■ Information provided ■

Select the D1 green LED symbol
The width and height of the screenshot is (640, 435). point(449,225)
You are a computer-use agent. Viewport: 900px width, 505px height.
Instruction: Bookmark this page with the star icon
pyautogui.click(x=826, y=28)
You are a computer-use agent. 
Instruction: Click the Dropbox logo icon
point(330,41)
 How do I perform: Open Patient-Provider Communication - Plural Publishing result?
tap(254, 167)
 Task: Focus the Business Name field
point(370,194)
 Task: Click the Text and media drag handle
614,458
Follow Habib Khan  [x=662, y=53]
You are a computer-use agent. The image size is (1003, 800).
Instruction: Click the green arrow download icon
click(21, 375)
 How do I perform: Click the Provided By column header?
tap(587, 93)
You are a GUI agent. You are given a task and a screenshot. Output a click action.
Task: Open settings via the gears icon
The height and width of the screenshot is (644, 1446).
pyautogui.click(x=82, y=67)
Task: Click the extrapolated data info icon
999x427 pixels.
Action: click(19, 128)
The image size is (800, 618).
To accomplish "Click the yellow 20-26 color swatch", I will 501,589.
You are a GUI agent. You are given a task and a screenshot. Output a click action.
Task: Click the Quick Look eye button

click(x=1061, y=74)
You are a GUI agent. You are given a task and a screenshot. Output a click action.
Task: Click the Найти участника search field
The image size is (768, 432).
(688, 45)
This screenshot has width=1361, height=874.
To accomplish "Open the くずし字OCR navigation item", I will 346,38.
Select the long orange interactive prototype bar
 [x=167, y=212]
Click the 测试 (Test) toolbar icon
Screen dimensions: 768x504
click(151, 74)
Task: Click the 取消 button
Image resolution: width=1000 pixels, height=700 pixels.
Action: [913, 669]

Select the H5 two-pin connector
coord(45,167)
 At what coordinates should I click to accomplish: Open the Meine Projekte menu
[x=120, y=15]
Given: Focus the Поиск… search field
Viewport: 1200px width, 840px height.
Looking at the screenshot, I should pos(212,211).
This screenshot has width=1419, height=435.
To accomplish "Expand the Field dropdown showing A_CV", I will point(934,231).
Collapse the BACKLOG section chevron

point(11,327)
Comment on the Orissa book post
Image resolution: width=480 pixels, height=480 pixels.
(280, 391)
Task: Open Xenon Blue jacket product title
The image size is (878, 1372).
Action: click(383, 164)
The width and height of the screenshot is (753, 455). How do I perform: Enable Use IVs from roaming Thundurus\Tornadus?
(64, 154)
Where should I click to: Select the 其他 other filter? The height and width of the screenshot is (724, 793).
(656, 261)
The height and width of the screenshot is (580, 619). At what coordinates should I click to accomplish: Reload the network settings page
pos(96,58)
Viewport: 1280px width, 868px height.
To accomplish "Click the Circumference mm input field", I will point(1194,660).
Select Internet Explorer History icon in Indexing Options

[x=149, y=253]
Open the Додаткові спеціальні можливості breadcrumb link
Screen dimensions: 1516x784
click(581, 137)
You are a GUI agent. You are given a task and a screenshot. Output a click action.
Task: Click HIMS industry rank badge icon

■ Exercise instructions ■
Pick out every line of the listing containing the word "computer", and show those lines.

■ Response area ■
You are a computer-use agent. Viewport: 900px width, 505px height.
You are a computer-use agent. 
You are a computer-use agent. The image size is (1003, 800).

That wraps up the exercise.